Dans le cadre du processus de sortie de l'Accord de Nouméa, l'État s'est engagé à faire un bilan des transferts de compétences en Nouvelle-Calédonie pour le début de l'année 2023. Le monde économique a réalisé un premier bilan en reprenant les 200 lois de pays votées en Nouvelle-Calédonie entre décembre 2006 et janvier 2022. 40 % sont des textes fiscaux et accroissent la fiscalité, 20 % sont relatifs au droit du travail, 10 % portent sur des aménagements de nature à faciliter le fonctionnement de la fonction publique, 6 % incluent de nouvelles dépenses sociales et leur financement, 5 % concernent des mesures de contrôle des marges, des prix et de l'économie. En excluant le droit des assurances, qui a surtout régulé les assurances décennales de construction, 80 % des textes n'ont pas servi à engager le territoire dans un développement économique ou à renforcer son attractivité, ni à répondre à une vision pour la Nouvelle-Calédonie.

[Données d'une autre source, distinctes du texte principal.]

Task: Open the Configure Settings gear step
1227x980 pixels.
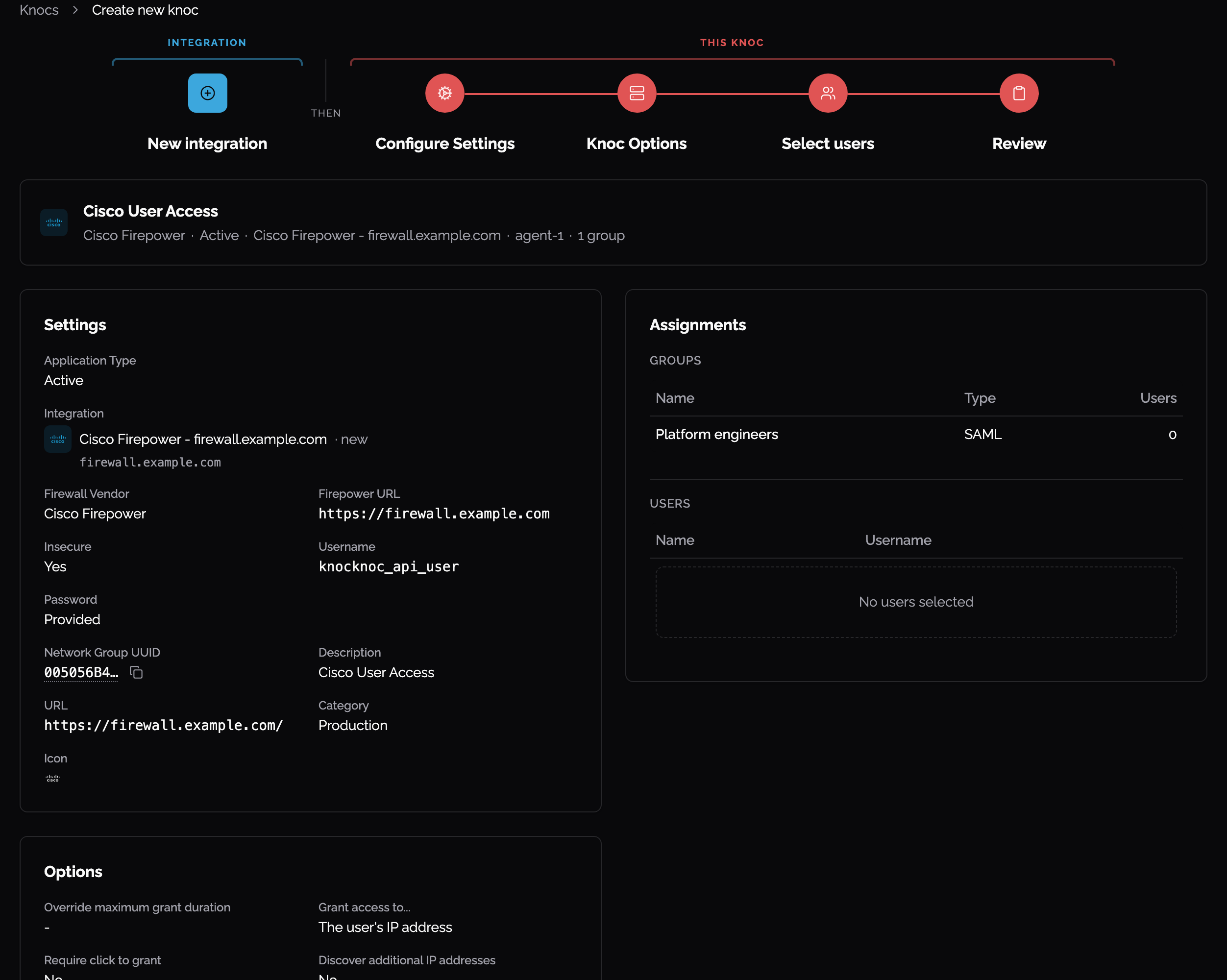Action: point(444,93)
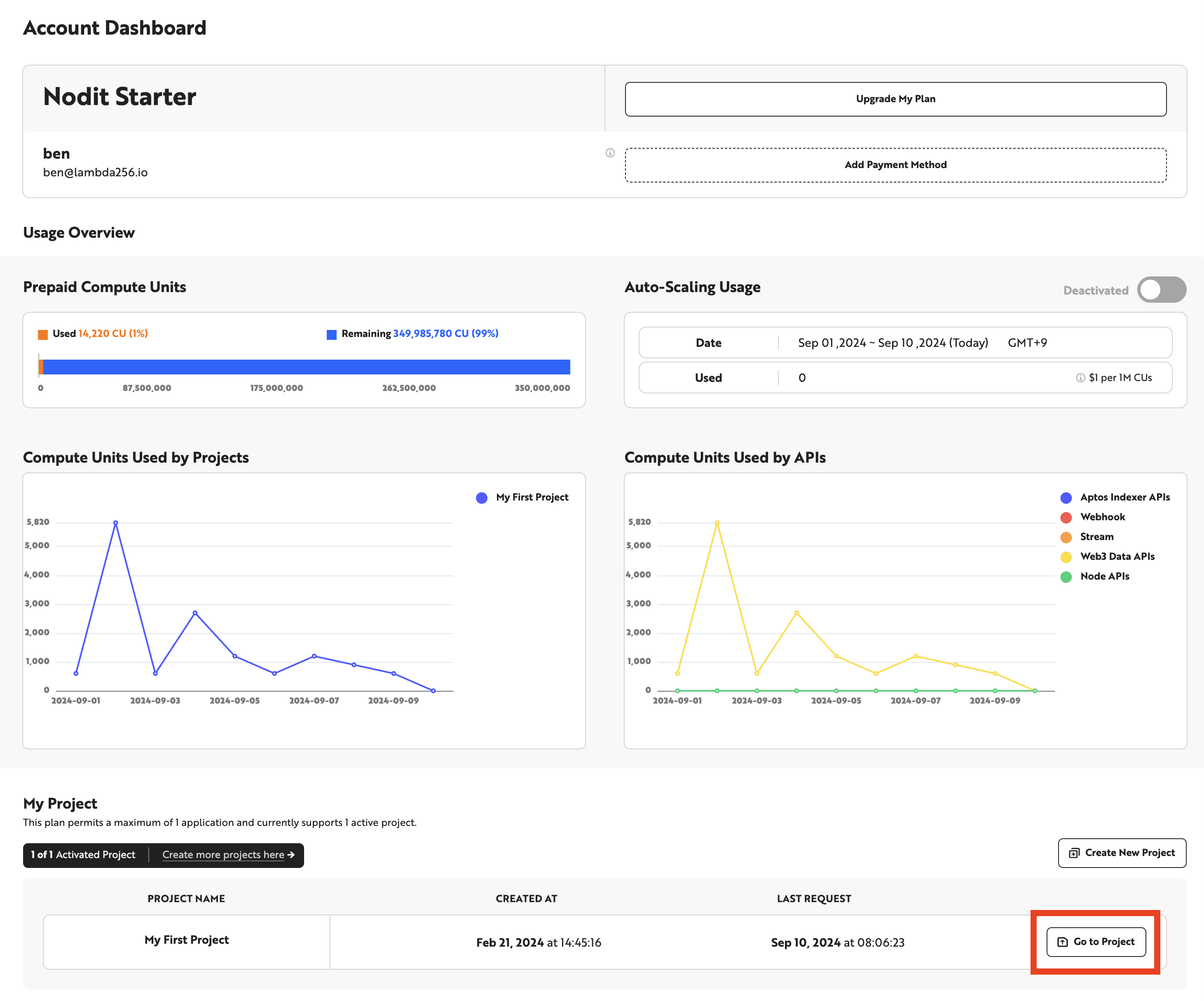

Nous pouvons donc en conclure que l'Accord de Nouméa et le rééquilibrage qui a suivi n'avaient d'autre objectif que de trouver une paix politique. Or, pour le monde économique, la paix de demain doit être une paix sociale et climatique, apportée par une prospérité économique durable, soutenable et partagée.

Le monde économique calédonien s'est réuni en consortium pour peser dans le débat et faire en sorte que la réforme institutionnelle ait du sens. Il souhaite que les administrations soient au service d'un développement économique systémique, réfléchi, stratégique et concret.

Les fondamentaux régaliens, comme l'État de droit, la défense et la sécurité, l'éducation, la monnaie, etc., sont nécessaires au développement. Des piliers de développement co-construits et partagés doivent soutenir cette croissance calédonienne :

- la neutralité carbone en 2050, qui se décline en énergie verte, en compensation carbone et en nickel vert, et qui permet de développer une économie basée sur la lutte contre le réchauffement climatique dont la Nouvelle-Calédonie doit être le champion océanien et exporter son savoir-faire dans la région ;

- une autonomie agroalimentaire ;

- une économie des tribus ;

- un écotourisme ;

- une écoconstruction ;

- la construction de secteurs de l'énergie et de la maintenance, voire une économie autour de l'hydrogène.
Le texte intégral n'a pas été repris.